Tulsa, Okla., is today's "Magic Town." Donnelley Marketing Information Services, working from 1990 census data, says the erstwhile "oil capital of the world" -- population 337,000 and no longer dependent on oil rigs and cows -- is the city that most mirrors the national average for age distribution, racial mix and housing prices.

It was a repeat victory for Tulsa, which was also most-average in 1980. Other towns in the top 10 included Charleston, W.Va.; Midland, Texas; Springfield, Ill.; Lexington-Fayette, Ky.; Wichita, Kans.; Bloomington, Ill.; Oklahoma City, Okla.; Indianapolis, Ind., and Rockford, Ill. Peoria -- immortalized in the slogan, "Will it play in Peoria?" -- ranks only 29th. Some other traditional test-market cities -- Green Bay, Wis.; South Bend, Ind., and Rochester, N.Y. -- aren't even in the top 200.

What's interesting about Typical America is that it is so atypical of what we are told America is becoming. The Typical Ten cities are mostly in the Rust Belt or Midwest -- regions of declining population -- not in the Sun Belt or on the coasts, the places everyone is supposedly moving to. Only 14 of the 50 states have a majority population born in that state; the Typical Ten are mostly in or next-door to those states. They are also in the states with the fewest non-English-speaking citizens.

Thus, we wonder if averageness is worth much to test-marketers today. Some say that with America more a mosaic than a melting pot, the mass market is dead.
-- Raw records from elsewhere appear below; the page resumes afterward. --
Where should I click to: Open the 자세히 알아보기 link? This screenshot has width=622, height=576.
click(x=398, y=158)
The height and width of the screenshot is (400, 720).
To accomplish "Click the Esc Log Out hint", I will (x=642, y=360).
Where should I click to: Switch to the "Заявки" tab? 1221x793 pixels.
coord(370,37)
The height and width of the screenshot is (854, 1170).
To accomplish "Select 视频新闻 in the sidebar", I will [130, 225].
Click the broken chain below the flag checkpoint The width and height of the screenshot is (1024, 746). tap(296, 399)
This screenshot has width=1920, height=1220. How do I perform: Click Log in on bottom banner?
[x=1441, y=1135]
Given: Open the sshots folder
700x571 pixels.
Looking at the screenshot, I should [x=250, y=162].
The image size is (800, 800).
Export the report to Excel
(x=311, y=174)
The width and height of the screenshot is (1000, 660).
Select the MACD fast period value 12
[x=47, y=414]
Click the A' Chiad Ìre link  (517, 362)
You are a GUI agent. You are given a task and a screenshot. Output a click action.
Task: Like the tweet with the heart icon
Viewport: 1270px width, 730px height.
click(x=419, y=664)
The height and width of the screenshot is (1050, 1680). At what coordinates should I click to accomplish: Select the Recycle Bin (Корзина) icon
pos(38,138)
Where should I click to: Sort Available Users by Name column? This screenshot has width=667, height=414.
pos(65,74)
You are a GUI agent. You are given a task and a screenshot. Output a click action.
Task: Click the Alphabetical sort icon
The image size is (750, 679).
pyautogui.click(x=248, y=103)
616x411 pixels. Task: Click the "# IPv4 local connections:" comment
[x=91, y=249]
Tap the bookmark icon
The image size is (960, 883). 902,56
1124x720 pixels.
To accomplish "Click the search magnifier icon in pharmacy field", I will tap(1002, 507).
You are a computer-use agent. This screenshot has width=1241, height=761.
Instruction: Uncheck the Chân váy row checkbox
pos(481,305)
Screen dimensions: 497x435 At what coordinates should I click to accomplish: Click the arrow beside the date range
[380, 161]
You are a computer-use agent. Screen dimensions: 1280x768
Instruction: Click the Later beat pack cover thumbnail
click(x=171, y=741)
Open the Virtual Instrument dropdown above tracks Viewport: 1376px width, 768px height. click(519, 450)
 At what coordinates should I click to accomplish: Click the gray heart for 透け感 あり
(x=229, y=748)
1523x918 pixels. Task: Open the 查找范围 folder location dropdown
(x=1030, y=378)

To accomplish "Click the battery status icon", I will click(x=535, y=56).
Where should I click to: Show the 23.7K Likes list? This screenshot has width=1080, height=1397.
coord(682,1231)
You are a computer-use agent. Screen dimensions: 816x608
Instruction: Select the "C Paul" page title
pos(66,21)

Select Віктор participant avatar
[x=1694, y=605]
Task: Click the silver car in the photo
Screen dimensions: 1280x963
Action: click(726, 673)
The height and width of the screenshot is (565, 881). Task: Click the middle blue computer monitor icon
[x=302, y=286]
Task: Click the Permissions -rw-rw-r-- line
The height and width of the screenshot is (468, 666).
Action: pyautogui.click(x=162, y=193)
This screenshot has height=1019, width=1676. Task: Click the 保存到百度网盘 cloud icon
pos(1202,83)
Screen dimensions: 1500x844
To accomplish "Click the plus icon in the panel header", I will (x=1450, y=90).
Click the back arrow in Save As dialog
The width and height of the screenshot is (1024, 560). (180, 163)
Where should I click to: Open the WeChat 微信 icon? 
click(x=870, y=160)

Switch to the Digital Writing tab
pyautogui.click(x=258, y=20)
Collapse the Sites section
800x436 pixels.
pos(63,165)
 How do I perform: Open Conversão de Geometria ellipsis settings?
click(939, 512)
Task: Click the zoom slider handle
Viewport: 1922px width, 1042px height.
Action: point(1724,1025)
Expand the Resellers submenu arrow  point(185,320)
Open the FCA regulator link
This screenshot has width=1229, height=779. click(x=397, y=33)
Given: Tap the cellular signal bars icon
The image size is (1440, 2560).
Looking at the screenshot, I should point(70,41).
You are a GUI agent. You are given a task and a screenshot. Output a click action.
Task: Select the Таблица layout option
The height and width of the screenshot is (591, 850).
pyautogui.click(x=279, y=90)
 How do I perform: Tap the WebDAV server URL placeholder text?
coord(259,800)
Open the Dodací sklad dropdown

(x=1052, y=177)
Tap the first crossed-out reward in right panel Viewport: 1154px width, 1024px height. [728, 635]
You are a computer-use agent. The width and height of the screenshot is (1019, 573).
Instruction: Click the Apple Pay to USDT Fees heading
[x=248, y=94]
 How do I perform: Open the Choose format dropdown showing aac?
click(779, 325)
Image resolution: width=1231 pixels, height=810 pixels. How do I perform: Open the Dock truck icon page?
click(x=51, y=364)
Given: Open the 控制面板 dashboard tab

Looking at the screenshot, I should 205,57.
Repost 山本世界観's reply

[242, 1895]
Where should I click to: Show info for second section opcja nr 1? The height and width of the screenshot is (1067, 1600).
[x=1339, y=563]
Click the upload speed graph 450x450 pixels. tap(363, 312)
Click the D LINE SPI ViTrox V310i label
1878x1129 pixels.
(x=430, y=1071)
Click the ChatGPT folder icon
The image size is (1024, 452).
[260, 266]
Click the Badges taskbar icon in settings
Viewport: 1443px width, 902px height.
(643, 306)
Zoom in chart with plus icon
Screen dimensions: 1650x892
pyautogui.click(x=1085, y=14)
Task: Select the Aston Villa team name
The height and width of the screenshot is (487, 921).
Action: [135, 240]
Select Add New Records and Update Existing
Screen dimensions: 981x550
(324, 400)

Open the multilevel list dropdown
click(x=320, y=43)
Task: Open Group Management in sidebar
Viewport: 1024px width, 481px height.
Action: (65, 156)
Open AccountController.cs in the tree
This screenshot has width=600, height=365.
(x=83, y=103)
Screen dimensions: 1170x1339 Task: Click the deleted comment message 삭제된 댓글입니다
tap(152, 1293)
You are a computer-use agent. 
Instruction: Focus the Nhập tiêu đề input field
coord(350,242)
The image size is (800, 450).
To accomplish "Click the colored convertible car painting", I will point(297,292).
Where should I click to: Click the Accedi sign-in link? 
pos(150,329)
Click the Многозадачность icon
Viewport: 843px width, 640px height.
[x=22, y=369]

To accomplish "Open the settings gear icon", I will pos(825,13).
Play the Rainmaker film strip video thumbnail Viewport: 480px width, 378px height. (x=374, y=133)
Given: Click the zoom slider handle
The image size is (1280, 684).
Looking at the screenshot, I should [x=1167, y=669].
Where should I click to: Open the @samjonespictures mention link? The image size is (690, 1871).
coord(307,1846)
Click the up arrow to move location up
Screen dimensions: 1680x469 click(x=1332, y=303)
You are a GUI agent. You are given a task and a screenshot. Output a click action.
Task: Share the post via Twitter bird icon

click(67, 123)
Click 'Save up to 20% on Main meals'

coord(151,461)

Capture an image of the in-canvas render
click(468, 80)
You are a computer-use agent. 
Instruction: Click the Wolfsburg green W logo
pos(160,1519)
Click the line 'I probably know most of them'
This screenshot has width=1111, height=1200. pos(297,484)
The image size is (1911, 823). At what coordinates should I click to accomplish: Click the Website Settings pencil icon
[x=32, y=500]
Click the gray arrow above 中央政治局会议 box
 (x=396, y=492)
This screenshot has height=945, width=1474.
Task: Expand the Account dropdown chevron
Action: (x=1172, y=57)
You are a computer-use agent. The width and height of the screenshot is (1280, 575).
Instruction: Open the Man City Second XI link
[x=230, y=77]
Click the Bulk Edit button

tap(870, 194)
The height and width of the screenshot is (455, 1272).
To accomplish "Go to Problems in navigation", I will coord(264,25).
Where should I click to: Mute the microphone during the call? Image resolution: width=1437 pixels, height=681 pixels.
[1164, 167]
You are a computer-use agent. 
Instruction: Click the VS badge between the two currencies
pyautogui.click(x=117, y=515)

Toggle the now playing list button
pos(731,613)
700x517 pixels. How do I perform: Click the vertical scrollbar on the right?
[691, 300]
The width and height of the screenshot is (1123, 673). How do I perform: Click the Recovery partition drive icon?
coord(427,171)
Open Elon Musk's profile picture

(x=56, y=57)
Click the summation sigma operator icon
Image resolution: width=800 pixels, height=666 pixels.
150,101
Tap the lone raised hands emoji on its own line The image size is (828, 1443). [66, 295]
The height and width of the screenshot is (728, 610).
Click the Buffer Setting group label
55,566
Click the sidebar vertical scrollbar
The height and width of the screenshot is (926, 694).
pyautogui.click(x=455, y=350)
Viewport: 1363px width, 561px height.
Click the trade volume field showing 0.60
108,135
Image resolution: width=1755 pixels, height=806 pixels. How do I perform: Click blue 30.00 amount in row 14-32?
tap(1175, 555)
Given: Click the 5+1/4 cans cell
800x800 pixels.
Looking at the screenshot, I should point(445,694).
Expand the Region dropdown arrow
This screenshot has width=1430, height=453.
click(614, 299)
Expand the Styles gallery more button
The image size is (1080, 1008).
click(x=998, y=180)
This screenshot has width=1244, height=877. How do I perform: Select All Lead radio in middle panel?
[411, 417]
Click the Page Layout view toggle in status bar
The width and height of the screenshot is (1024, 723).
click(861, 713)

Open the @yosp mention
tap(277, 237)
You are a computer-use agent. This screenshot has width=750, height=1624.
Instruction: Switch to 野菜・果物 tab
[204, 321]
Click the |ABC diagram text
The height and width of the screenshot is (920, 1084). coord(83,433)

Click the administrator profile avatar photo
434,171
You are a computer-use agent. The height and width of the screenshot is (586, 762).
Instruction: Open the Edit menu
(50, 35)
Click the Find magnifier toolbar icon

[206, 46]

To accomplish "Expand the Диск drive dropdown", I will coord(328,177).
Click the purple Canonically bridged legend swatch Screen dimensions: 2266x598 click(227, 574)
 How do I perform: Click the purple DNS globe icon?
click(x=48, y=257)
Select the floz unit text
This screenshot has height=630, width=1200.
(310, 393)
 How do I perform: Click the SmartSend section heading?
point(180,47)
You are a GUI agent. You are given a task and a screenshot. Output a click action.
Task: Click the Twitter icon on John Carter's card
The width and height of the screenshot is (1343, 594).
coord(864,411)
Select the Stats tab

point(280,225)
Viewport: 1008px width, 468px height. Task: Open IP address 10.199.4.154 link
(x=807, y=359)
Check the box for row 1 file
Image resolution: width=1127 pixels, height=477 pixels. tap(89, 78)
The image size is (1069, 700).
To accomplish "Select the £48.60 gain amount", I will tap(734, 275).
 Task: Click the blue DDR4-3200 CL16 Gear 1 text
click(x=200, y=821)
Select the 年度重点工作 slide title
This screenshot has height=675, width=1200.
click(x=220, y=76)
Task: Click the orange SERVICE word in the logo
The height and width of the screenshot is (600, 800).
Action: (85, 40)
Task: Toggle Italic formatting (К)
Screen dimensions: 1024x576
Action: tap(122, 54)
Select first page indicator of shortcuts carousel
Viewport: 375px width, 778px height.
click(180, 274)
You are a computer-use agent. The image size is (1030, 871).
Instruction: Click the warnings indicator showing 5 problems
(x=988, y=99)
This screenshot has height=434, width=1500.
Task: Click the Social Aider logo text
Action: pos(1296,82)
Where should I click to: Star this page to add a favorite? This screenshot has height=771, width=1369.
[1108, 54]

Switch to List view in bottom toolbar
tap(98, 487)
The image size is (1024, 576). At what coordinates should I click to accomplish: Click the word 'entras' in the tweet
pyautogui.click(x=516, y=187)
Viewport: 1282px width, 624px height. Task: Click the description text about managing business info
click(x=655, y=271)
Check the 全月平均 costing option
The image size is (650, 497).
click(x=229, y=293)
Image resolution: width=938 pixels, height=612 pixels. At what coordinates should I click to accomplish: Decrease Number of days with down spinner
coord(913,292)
But soft drinks, detergents, autos, headache remedies and all manner of products still are marketed across ethnic and racial lines.

Like the original "Magic Town," Tulsa is promoting itself as a test market and has signed up the distributor of the Anheuser-Busch beers. "Tulsa is America to the max," the distributor says. "But people haven't really discovered it yet."